China bears are ruling the markets’ conversation as the
China Evergrande Group real estate meltdown follows months of regulatory crackdowns.
But China’s investment landscape is broad, with plenty of companies seemingly on the right side of President Xi Jinping’s economic upheaval. Awful sentiment could offer a buying opportunity for them. “We’ve adjusted our portfolio to be aligned with the government,” says Nuno Fernandes, co-manager of the emerging wealth strategy at GW&K Investment Management.
Beijing’s ire has focused, maybe not coincidentally, on sectors that were foreign investors’ darlings: internet platforms and online education providers. Index performance tells a vivid story. The globally accessible
iShares MSCI China
exchange-traded fund (ticker: MCHI), whose top three components are
Tencent Holdings (700.Hong Kong),
Alibaba Group Holding (BABA), and
Meituan (3690.Hong Kong), has slid 20% over the past three months. The ETF for domestically listed A-shares (CNYA), topped by drinks maker
Kweichow Moutai (600519.China) and electric-vehicle battery champion
Contemporary Amperex Technology, or CATL (300750.China), are off 5%.
While specific regulatory attacks may be unpredictable, two broad Chinese policy aims seem clear and consistent: beating the West in next-generation technology, and shifting wealth distribution from its current pyramid to a “pear shape” with a bulging middle class. Plenty of listed companies benefit from one or the other of these objectives.
Betting on the technology push is more straightforward. Stocks aren’t cheap, but the current maelstrom may provide entry points. Nick Niziolek, head of global strategies at Calamos Investments, favors CATL, which dominates China’s EV battery space, and
BYD (1211.Hong Kong) among the emerging crop of auto manufacturers. Both stocks have cooled since August after midyear surges.
The intersecting fields of semiconductors, artificial intelligence, and automation are another priority for Xi & Co. So is renewable energy. A company that straddles these interests, Niziolek says, is
Nari Technology (600406.China), which makes power-grid optimization equipment. Its shares are flat for September after a 60% run this year.

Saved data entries
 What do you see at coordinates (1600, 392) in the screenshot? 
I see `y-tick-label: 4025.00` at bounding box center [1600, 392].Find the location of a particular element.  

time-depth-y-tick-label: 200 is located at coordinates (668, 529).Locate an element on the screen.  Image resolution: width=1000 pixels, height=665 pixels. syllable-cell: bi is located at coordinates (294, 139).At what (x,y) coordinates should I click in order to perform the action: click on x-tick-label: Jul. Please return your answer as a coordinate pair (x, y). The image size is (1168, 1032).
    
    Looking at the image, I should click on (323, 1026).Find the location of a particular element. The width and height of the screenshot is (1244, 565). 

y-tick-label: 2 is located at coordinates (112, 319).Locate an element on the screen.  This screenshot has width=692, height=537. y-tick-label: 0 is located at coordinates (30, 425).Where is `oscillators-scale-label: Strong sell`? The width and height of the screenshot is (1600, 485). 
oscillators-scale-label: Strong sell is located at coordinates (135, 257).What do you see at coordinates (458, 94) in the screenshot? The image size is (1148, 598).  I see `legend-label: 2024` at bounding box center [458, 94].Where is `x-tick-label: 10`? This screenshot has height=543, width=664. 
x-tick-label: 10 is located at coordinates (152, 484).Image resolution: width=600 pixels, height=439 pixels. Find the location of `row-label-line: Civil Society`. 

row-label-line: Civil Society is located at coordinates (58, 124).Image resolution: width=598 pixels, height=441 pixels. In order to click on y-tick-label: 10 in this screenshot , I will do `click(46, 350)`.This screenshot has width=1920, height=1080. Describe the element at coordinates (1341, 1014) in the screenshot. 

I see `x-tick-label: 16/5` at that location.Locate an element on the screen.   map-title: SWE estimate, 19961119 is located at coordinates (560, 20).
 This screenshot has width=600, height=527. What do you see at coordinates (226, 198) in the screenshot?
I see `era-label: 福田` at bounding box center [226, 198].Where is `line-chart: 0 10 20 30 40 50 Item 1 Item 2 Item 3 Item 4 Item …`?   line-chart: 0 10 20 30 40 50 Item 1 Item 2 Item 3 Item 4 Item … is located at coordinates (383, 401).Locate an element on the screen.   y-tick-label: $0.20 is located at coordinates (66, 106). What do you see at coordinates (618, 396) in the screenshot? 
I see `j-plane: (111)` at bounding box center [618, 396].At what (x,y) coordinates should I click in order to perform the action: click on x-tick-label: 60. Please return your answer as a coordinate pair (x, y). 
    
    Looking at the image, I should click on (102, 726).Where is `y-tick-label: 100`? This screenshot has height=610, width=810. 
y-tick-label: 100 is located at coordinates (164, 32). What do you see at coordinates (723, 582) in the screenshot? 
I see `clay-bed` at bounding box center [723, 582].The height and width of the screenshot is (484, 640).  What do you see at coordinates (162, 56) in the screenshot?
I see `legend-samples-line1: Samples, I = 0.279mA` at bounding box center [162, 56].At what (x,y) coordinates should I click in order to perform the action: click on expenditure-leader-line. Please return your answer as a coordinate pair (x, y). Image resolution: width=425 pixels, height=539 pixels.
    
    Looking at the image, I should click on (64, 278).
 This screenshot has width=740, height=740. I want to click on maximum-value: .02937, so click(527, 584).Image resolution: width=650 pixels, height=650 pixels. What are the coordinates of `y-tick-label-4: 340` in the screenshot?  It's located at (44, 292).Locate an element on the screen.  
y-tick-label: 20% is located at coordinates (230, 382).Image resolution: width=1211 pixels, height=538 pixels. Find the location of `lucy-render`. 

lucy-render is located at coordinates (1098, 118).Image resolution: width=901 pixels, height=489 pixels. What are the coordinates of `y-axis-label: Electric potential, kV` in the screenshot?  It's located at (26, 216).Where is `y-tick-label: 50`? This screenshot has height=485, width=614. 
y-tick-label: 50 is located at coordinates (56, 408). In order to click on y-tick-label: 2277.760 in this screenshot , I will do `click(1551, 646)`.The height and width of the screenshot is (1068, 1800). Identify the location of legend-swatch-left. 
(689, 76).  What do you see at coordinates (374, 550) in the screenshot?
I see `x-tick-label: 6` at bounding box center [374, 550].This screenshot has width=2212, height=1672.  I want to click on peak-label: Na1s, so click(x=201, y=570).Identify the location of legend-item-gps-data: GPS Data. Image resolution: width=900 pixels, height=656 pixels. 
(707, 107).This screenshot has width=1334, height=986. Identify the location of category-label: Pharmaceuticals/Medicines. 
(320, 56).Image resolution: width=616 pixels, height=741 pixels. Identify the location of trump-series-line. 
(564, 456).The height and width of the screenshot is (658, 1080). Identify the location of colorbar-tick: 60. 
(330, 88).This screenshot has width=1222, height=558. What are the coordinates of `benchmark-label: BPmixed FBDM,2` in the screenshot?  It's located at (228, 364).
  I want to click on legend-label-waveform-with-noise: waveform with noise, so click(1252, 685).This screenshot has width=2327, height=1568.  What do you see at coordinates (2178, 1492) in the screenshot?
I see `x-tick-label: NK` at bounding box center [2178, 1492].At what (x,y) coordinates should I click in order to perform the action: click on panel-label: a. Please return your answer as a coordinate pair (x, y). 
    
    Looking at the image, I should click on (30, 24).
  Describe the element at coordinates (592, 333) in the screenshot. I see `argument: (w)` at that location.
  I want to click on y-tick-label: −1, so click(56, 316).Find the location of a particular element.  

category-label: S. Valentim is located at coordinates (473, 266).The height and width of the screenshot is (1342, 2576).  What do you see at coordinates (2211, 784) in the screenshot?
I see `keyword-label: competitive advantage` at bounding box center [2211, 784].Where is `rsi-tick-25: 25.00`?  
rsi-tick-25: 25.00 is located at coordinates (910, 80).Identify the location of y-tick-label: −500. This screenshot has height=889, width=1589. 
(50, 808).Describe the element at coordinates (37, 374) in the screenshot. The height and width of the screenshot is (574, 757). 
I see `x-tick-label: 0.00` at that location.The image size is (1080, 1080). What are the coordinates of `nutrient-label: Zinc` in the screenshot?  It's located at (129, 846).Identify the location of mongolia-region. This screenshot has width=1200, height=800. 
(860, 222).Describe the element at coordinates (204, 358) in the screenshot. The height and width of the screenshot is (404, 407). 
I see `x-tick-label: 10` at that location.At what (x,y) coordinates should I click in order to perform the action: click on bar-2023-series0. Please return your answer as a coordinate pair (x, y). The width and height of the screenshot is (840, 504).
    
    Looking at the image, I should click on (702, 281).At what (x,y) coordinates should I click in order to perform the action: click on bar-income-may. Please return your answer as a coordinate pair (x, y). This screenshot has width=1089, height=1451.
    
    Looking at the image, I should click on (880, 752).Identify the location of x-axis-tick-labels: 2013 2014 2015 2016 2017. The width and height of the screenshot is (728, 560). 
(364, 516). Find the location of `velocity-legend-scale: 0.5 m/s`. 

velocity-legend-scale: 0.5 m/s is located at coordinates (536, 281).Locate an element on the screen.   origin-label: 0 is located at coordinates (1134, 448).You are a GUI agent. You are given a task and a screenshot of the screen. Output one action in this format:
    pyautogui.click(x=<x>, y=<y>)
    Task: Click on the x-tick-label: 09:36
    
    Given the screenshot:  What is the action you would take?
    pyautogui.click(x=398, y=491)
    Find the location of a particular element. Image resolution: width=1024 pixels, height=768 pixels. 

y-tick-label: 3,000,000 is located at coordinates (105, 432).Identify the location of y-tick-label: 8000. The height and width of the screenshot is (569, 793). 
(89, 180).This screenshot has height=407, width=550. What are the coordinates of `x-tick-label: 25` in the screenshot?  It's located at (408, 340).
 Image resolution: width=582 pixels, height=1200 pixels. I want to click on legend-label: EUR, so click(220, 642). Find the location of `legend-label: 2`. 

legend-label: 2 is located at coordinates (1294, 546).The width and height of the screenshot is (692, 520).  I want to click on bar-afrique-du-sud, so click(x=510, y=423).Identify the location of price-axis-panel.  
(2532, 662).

- _EXERCISE INSTRUCTIONS_
a – Quote the article on Chinese stocks between "Betting on the" and "run this year.", inclusive.
b – In the article on Chinese stocks, which companies are given a ticker symbol ending in ".China"?

- _TASK ANSWERS_
a –
Betting on the technology push is more straightforward. Stocks aren’t cheap, but the current maelstrom may provide entry points. Nick Niziolek, head of global strategies at Calamos Investments, favors CATL, which dominates China’s EV battery space, and
BYD (1211.Hong Kong) among the emerging crop of auto manufacturers. Both stocks have cooled since August after midyear surges.
The intersecting fields of semiconductors, artificial intelligence, and automation are another priority for Xi & Co. So is renewable energy. A company that straddles these interests, Niziolek says, is
Nari Technology (600406.China), which makes power-grid optimization equipment. Its shares are flat for September after a 60% run this year.

b –
Kweichow Moutai (600519.China)
Contemporary Amperex Technology, or CATL (300750.China)
Nari Technology (600406.China)